++++ SOURCE RECORDS ++++
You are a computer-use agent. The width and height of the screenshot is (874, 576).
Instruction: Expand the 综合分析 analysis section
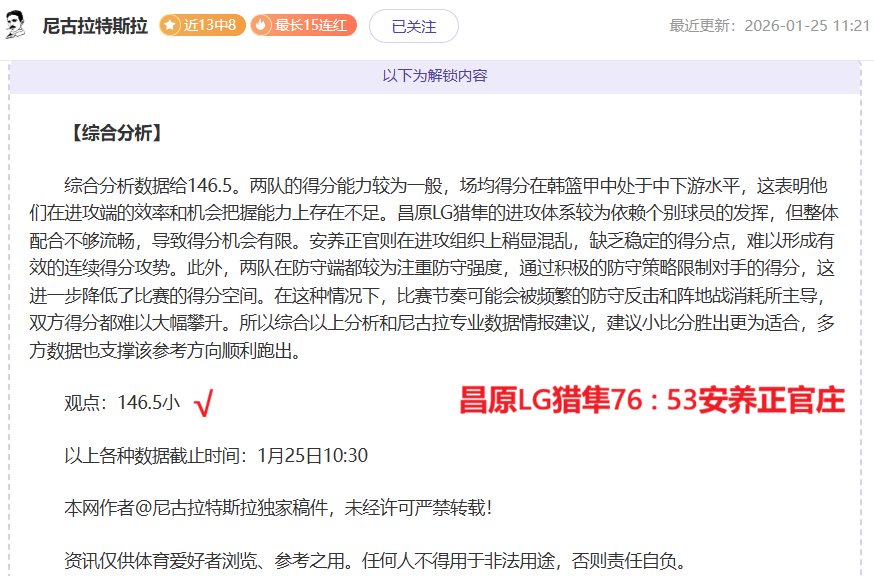coord(117,131)
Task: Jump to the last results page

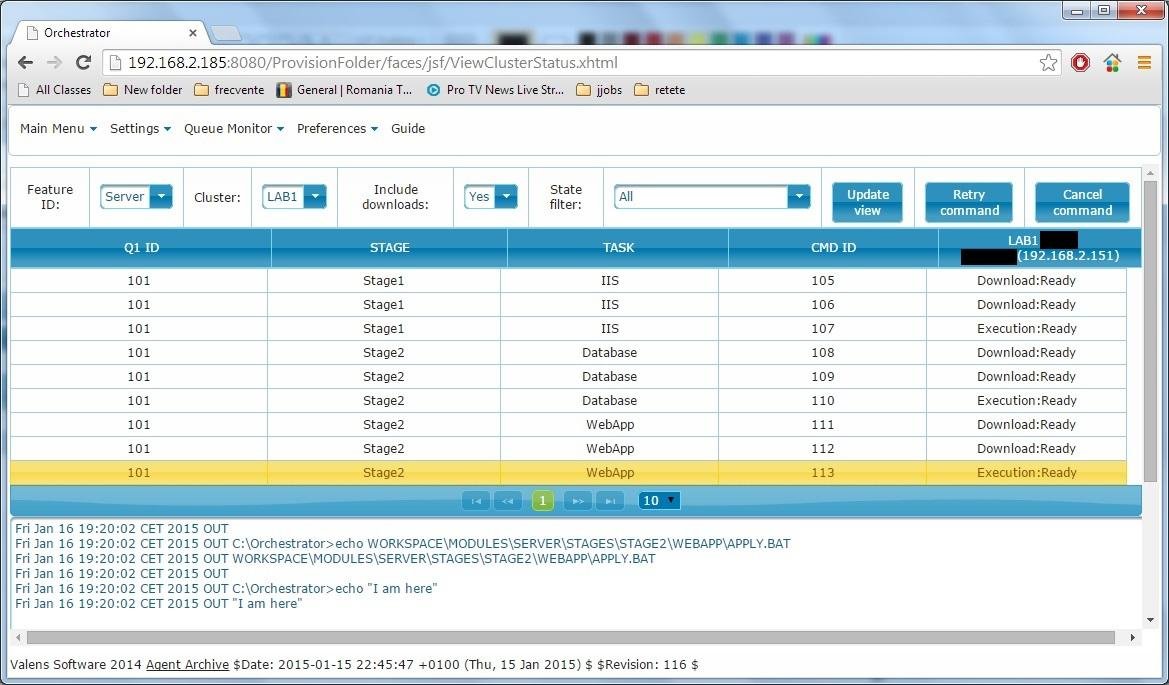Action: click(610, 500)
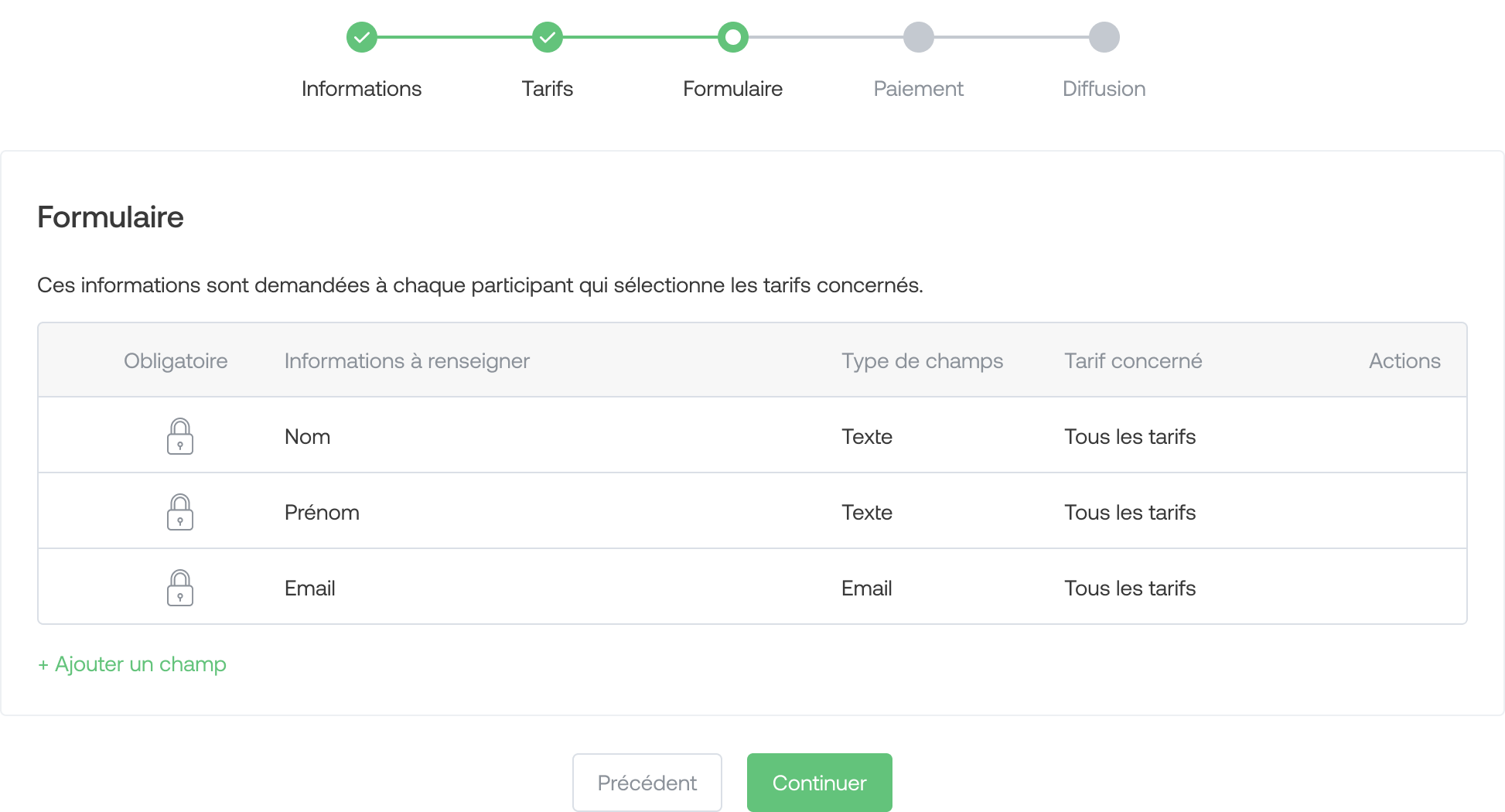This screenshot has height=812, width=1505.
Task: Click the Tarif concerné column header
Action: click(x=1133, y=361)

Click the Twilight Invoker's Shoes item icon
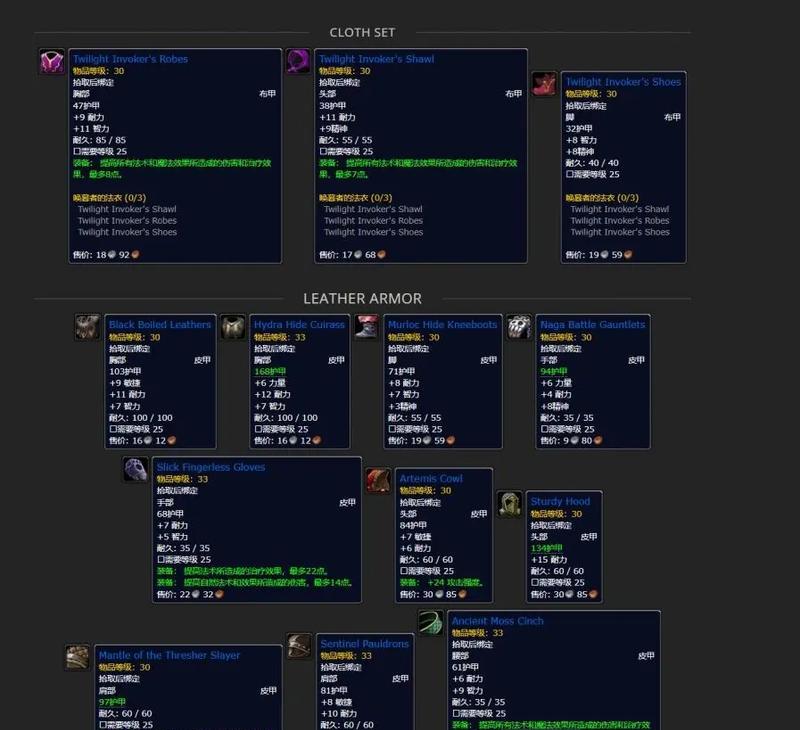544,84
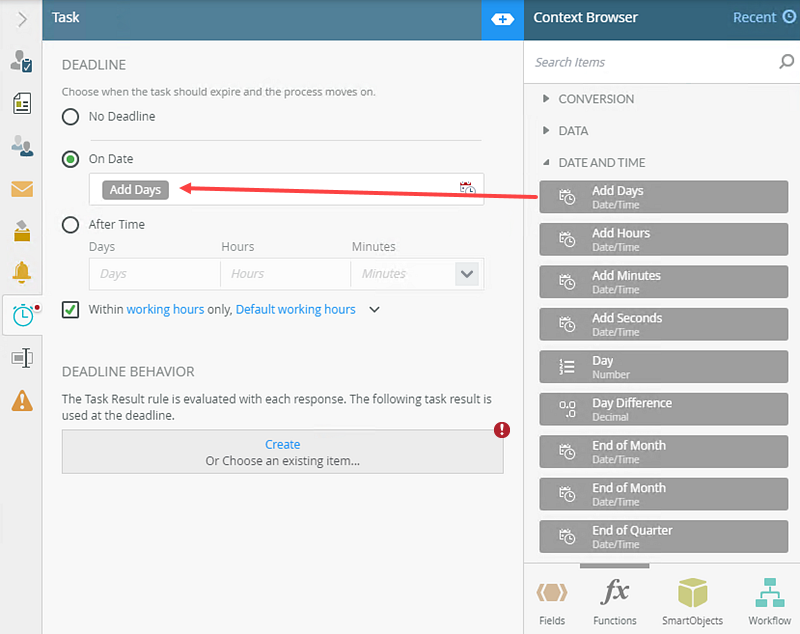Expand the CONVERSION category
Viewport: 800px width, 634px height.
coord(546,99)
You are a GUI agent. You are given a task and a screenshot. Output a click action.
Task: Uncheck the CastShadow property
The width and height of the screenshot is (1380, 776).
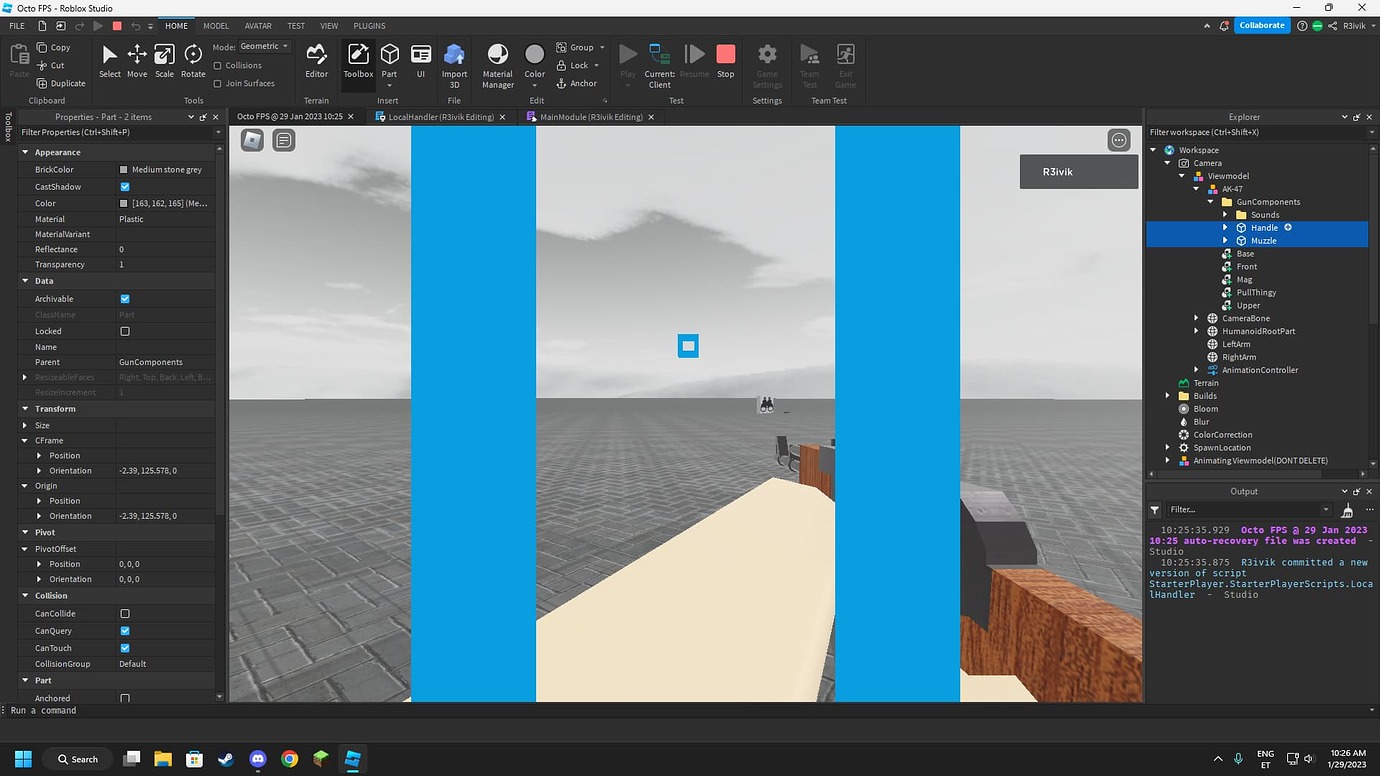(x=124, y=186)
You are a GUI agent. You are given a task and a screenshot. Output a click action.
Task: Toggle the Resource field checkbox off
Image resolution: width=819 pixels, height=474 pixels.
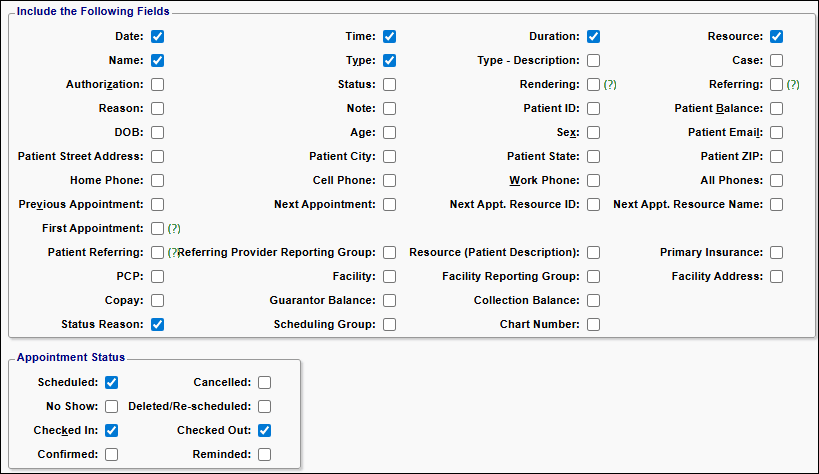pyautogui.click(x=777, y=37)
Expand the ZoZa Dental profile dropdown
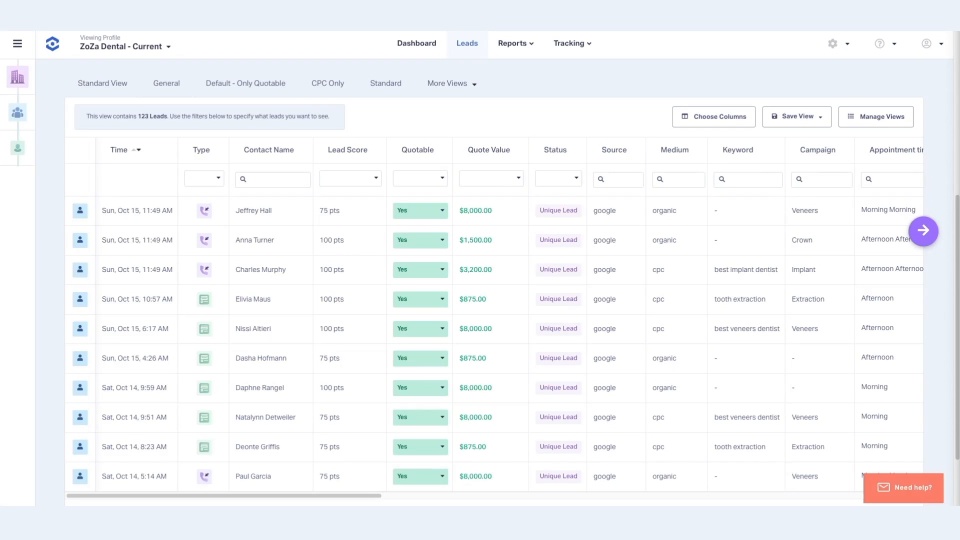960x540 pixels. coord(126,47)
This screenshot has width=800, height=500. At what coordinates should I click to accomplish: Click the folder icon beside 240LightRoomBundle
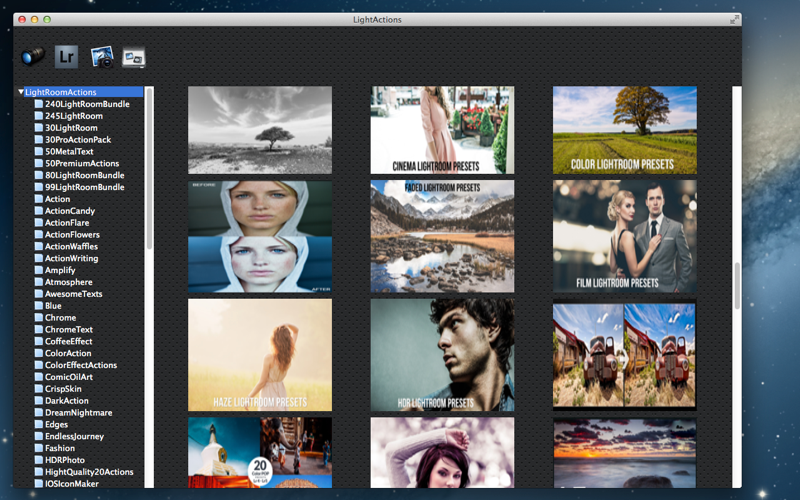pyautogui.click(x=39, y=104)
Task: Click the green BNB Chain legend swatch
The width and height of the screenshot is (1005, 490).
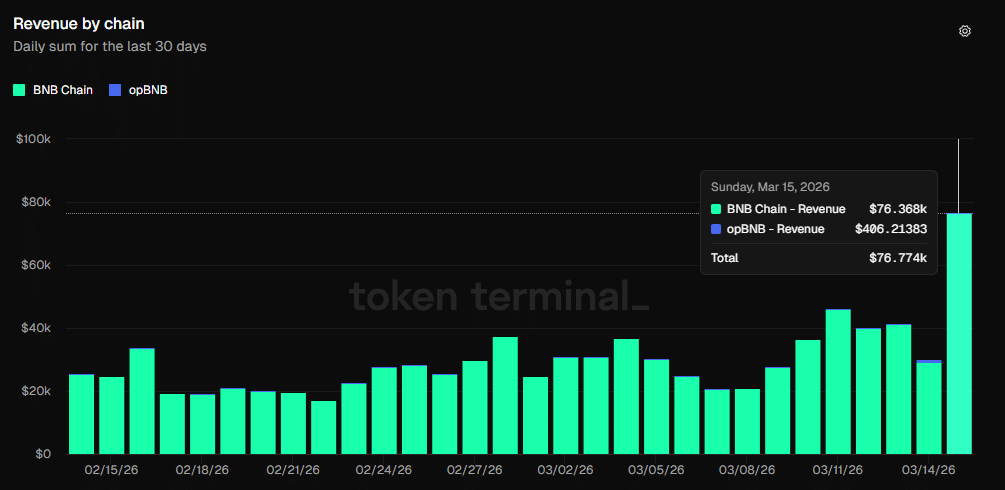Action: (x=19, y=90)
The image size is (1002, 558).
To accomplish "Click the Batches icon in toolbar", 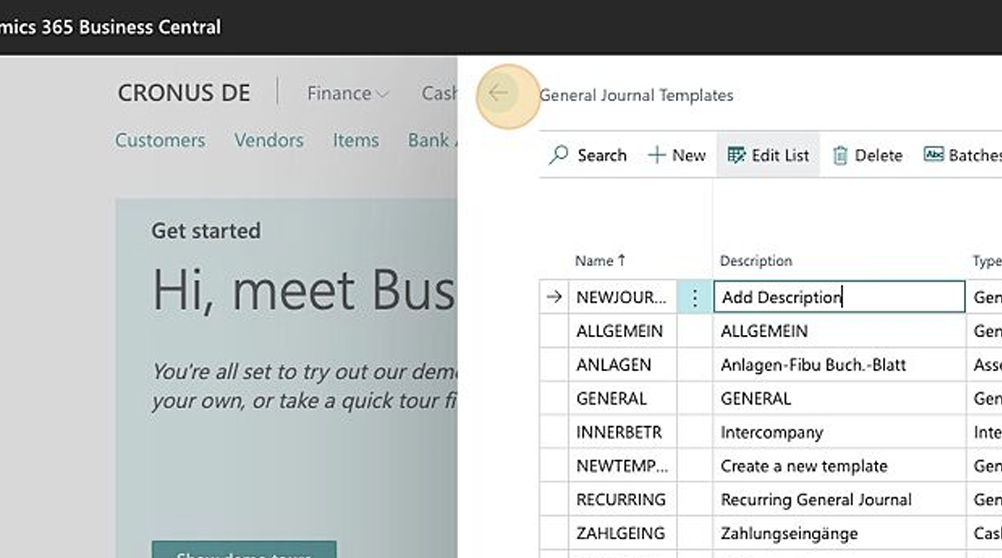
++++
*YOUR ASSIGNMENT*
Exactly retype each record above, dropping images.

*ANSWER TO THE EXERCISE*
You are a computer-use agent. The width and height of the screenshot is (874, 576).
Instruction: Expand the 综合分析 analysis section
coord(117,131)
Task: Jump to the last results page

Action: click(610, 500)
This screenshot has height=812, width=1505.
Task: Click the Tarif concerné column header
Action: click(x=1133, y=361)

Click the Twilight Invoker's Shoes item icon
544,84
Expand the CONVERSION category
Viewport: 800px width, 634px height.
coord(546,99)
You are a GUI agent. You are given a task and a screenshot. Output a click action.
Task: Uncheck the CastShadow property
The width and height of the screenshot is (1380, 776).
(x=124, y=186)
You are a GUI agent. You are given a task and a screenshot. Output a click action.
Task: Toggle the Resource field checkbox off
Image resolution: width=819 pixels, height=474 pixels.
pyautogui.click(x=777, y=37)
Expand the ZoZa Dental profile dropdown
960x540 pixels. coord(126,47)
This screenshot has width=800, height=500. At what coordinates should I click to accomplish: Click the folder icon beside 240LightRoomBundle
pyautogui.click(x=39, y=104)
Task: Click the green BNB Chain legend swatch
The width and height of the screenshot is (1005, 490).
Action: (x=19, y=90)
The image size is (1002, 558).
To accomplish "Click the Batches icon in toolbar", 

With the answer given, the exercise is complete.